Litha's "offices" were far from what would typically be pictured when thinking about someone's workspace. She occupied two rooms adjacent to the Ancient Books section of the library that had been designed according to her direction, specifically to her needs. The Ancient Books section was seldom accessed which made her corner of the east wing a very quiet place to work with few distractions - just the way she liked it.

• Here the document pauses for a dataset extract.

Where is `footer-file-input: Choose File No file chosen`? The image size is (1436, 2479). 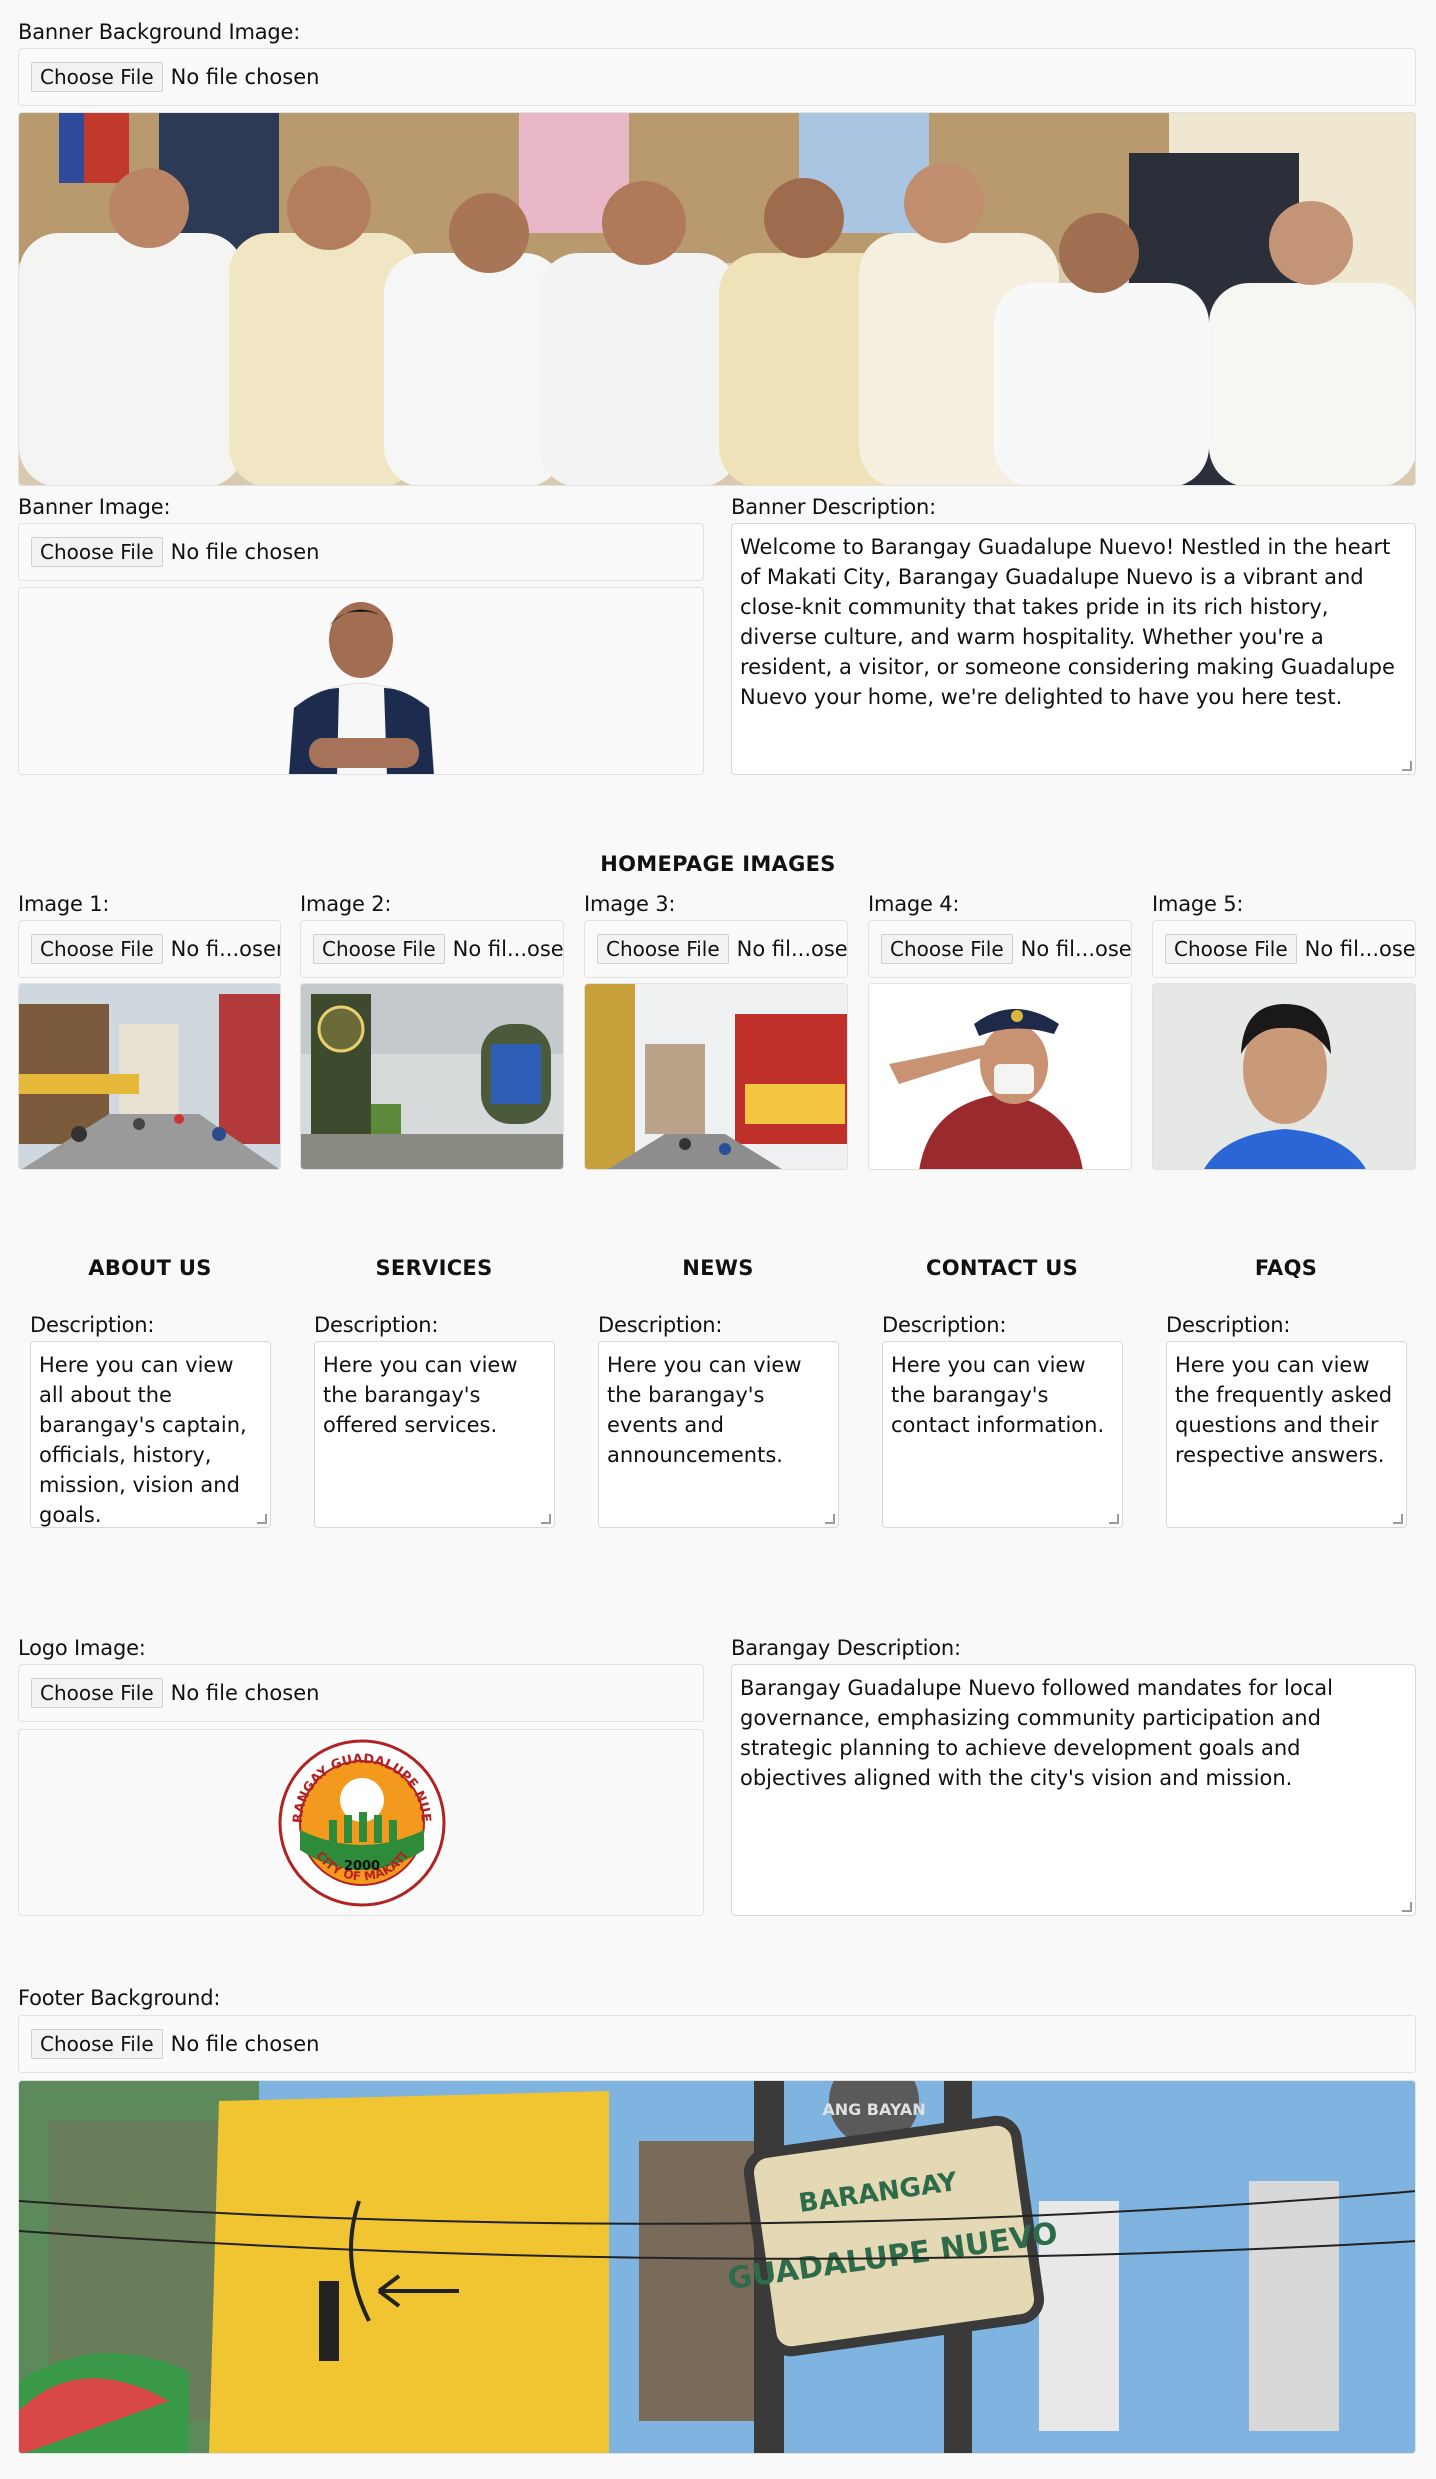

The room that could be entered from the hallway looked very much like a traditional office except that all the wall space featured floor to ceiling shelves. Considering that the ceilings were twelve feet high, that was very impressive. Her shelves were filled with books and all manner of curious goods. Some belonged to The Order. Some were part of her personal collection. The only furniture in the room was a chair, a large carved chest, and a large French rococo desk, black with gilded accents, and priceless if it came up for auction at Christie's.

On entering she went straight to the pretty window seat. She pulled the cushion and decorative pillows away, then lifted the solid wood top that formed the seat and set it aside. Inside the hollow space was a heavy carved chest secured by a modern combination lock that had been warded, making it highly unlikely that anyone other than she would ever open it. The ward was designed to confuse the mind of anyone trying to focus on the numbers, because they appeared to blur, transpose, and shift.